MONTREAT — Eight people registered to vote in Montreat do not appear to be residents of the town and cannot participate in Tuesday’s election, the Buncombe County Board of Elections has decided.

County elections director Trena Parker told Carolina Public Press on Friday that the board conducted a hearing on 17 challenges and found enough documentary evidence to take action against eight of them.

At issue is whether they qualify to vote based on their residency in the eastern Buncombe County town which is home to just a few hundred people. Most of those in question belong to families who own property in Montreat, but may not actually live there for enough of the year to count it as their residence for voting purposes.

The eight will have 10 days to challenge the board’s decision and may cast provisional ballots in Tuesday’s elections, which would only count if they won their appeals.

Several of those affected had already voted, Parker said, but elections officials can pull and set aside their early and mail-in absentee ballots ahead of the election.

One Montreat resident, Joe Standaert, issued all 17 challenges. Although his wife Mary Standaert is a member of the Town Council, he told CPP on Friday that she’s not currently up for re-election and his action wasn’t motivated by issues in town government, but by concern about improper registrations.

Factions that either support or oppose to the current council’s policies, including plans for a new town hall and replacement of an aging bridge, have sharply divided the community.

Standaert said he thinks the opposition faction has encouraged people who are only seasonal residents to register and vote, though they may have done so through bad information rather than any intentional deception.

“This group is so organized, that they are probably going to win this thing anyway,” he said.

Standaert said he and other concerned Montreat residents initially talked with Parker about the situation, but the elections office isn’t empowered to investigate or act without formal challenges to the eligibility of specific voters.

Parker said she’s noted a big surge in voter registrations from Montreat this year. Early and mail-in absentee voting has also been heavy.

Once Standaert issued his challenges, Parker’s office notified the challenged voters 10 days prior to the board’s hearing, so that they could respond. Each board decision was based on individual factors, she said, but all of them hinged on how persuasive the documentation in favor or against their residency status was in each case.

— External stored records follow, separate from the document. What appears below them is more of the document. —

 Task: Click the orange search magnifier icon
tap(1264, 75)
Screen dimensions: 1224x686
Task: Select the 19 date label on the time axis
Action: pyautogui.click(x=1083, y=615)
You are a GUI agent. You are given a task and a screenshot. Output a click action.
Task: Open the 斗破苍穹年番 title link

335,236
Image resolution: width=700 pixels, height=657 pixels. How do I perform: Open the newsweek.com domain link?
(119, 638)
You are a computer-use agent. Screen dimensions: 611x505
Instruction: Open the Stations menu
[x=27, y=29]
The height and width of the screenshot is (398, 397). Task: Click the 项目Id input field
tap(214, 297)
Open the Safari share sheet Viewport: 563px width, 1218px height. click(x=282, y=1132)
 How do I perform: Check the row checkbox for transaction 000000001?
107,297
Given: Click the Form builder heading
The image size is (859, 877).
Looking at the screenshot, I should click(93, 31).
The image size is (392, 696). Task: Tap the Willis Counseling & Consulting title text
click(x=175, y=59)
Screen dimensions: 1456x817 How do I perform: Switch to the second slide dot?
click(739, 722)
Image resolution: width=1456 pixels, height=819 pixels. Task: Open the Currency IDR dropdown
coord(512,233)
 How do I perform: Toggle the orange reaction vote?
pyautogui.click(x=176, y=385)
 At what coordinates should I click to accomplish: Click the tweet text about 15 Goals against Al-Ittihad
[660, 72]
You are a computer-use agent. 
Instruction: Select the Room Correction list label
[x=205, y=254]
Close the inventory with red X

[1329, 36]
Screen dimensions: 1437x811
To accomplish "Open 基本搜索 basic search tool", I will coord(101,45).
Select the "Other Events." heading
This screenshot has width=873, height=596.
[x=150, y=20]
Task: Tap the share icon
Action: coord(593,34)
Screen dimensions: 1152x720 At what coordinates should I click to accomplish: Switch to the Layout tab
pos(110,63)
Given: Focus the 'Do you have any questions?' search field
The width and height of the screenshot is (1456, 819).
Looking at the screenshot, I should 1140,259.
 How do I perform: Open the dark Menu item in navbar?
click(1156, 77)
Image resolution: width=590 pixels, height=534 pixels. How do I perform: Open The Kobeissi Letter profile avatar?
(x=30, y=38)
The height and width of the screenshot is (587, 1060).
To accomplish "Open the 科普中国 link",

Parker said no deeper investigation is currently examining whether those who organized the voter registration effort broke any laws, but she didn’t rule such a probe down the road.

The issues dividing town members do not appear to be partisan in nature and partisan politics appeared to play no role in the election board’s action.

Like all election boards in North Carolina, the Buncombe board is comprised of two members of the governor’s party and one from the party of the second-largest recipient of votes in the last gubernatorial election – so two Republicans and one Democrat.

Although two of the 17 votes on the challenges came on 2-1 decisions, Parker those votes split the two Republicans board members. The other 15 decisions were unanimous.